**To do**
Collect every line of the records below that contains the word "cell".

**Records**

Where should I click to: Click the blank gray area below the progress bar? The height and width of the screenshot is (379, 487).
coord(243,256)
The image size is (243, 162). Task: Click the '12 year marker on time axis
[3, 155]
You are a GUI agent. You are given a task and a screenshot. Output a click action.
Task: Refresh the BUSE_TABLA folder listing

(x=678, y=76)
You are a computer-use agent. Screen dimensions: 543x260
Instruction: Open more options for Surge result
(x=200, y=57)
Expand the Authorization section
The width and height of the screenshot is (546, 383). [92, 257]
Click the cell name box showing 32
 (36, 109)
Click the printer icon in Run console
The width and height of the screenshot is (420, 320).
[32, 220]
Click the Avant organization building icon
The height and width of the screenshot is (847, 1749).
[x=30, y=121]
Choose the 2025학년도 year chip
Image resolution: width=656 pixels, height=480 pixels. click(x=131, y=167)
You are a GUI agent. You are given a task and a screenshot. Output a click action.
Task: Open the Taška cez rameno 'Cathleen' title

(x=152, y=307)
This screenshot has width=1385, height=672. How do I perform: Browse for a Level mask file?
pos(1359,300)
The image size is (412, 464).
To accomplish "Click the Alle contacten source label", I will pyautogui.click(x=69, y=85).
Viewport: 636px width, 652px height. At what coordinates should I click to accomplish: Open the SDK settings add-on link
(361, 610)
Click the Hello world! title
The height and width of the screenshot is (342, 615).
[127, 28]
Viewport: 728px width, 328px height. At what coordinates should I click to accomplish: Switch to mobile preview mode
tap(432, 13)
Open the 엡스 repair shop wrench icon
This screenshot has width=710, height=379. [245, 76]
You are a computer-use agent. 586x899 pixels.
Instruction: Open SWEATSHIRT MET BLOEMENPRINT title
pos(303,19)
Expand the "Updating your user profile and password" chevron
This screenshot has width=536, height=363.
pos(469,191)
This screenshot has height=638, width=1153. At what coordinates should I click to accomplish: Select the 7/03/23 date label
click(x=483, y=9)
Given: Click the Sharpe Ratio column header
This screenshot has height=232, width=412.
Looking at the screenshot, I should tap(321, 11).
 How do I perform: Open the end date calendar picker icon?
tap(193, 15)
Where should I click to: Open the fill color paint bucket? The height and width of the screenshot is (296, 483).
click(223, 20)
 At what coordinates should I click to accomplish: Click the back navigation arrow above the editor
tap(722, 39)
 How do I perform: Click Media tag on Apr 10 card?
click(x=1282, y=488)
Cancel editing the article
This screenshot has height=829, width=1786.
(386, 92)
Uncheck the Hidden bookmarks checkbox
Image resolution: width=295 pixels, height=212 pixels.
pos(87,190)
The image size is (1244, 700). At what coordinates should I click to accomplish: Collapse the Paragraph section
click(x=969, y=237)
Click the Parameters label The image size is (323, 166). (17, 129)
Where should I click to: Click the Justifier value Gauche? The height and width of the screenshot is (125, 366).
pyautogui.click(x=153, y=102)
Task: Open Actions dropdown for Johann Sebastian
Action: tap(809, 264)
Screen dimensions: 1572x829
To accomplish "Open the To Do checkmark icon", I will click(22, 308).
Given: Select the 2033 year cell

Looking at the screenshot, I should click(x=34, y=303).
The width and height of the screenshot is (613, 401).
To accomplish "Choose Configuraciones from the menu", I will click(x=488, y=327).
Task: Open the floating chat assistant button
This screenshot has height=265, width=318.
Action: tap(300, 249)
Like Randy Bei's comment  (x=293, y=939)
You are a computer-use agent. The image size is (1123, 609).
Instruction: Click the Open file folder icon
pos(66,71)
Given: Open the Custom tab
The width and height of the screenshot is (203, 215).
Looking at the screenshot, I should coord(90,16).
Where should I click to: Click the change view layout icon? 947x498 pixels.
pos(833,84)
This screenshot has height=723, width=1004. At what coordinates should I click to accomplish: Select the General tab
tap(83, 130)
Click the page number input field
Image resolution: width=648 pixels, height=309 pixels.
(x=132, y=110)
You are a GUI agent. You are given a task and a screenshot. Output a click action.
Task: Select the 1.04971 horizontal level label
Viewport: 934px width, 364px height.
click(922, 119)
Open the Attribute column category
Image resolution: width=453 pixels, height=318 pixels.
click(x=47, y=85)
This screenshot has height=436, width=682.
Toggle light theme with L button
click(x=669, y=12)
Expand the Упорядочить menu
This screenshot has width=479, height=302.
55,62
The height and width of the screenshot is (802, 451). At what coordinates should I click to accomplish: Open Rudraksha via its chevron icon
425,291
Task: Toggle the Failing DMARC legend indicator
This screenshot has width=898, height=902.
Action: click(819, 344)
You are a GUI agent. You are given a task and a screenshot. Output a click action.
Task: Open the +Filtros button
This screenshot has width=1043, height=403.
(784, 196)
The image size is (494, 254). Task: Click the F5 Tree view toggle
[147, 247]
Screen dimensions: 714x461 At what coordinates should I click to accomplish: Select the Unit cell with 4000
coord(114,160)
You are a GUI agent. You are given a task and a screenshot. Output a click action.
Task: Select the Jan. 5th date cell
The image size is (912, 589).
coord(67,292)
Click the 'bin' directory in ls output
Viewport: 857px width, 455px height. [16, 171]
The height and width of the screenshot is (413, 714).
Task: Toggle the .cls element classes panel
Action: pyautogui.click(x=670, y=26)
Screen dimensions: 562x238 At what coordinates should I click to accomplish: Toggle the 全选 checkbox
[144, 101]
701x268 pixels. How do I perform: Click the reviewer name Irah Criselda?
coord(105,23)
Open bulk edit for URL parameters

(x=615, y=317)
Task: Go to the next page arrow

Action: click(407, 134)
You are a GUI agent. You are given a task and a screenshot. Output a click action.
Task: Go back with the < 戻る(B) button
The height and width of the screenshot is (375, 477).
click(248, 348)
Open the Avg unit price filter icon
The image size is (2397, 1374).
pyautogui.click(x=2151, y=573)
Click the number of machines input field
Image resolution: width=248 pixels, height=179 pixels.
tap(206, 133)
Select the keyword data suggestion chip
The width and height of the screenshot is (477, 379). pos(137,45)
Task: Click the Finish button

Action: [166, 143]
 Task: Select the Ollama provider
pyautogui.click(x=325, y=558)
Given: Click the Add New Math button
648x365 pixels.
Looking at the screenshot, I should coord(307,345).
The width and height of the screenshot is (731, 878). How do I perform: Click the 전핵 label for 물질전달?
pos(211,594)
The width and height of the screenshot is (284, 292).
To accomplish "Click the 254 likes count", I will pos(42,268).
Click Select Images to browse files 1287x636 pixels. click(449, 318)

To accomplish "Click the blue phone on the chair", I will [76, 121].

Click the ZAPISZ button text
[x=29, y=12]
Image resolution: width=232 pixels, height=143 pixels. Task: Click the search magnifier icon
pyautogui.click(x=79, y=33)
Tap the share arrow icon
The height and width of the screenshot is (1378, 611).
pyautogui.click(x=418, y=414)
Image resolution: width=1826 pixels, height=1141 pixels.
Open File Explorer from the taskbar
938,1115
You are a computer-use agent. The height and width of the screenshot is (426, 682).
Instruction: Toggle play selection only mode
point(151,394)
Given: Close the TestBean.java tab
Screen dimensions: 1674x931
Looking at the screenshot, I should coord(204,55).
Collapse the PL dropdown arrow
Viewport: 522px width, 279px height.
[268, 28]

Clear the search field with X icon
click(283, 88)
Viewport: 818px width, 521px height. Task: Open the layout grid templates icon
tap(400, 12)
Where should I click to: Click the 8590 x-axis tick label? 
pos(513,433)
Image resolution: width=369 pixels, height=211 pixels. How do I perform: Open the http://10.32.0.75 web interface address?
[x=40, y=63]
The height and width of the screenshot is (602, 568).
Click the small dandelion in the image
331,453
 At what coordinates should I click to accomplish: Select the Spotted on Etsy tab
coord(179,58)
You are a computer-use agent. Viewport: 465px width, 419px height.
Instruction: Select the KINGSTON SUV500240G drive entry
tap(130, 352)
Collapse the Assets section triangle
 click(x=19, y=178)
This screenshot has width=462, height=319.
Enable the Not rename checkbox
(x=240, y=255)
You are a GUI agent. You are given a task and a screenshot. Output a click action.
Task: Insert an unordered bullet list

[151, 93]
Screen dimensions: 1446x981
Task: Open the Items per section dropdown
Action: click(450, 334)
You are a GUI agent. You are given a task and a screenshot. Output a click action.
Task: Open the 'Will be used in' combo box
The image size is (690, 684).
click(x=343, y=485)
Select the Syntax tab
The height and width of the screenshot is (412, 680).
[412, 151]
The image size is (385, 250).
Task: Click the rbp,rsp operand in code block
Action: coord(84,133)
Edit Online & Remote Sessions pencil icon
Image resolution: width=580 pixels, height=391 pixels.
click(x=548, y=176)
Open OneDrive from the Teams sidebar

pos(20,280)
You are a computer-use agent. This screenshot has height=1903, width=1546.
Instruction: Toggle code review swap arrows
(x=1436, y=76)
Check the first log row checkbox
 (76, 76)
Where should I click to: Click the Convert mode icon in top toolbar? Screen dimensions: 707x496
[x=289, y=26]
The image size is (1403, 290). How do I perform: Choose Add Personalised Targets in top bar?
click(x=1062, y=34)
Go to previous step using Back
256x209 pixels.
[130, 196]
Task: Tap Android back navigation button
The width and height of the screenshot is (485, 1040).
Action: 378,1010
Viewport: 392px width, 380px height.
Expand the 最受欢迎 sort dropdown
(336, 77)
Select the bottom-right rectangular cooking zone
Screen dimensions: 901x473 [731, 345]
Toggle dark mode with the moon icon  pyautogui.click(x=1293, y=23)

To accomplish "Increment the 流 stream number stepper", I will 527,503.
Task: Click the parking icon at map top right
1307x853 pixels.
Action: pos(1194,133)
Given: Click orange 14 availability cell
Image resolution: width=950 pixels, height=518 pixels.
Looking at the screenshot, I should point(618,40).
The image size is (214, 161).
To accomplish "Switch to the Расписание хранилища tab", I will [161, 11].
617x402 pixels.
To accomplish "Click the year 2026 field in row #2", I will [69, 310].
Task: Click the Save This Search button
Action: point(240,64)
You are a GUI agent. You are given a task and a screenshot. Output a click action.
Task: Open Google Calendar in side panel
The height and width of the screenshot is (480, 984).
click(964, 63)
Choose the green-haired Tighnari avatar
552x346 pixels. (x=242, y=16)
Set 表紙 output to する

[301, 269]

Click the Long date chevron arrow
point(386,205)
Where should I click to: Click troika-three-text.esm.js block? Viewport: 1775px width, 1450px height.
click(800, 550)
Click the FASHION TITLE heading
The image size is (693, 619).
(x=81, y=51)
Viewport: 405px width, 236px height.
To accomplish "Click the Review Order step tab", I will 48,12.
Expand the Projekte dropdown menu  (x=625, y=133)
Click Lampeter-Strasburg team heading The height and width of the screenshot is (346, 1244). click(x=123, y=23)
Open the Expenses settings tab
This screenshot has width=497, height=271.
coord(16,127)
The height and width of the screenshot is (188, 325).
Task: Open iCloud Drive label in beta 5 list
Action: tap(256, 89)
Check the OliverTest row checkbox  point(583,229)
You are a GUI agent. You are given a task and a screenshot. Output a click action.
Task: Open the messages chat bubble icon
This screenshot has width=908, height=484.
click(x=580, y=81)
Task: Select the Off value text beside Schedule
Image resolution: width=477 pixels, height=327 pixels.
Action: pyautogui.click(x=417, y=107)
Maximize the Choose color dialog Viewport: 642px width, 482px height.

**Worked solution**
Click the cell name box showing 32
Given: Select the 2033 year cell
Screen dimensions: 714x461 At what coordinates should I click to accomplish: Select the Unit cell with 4000
Task: Select the Jan. 5th date cell
Given: Click orange 14 availability cell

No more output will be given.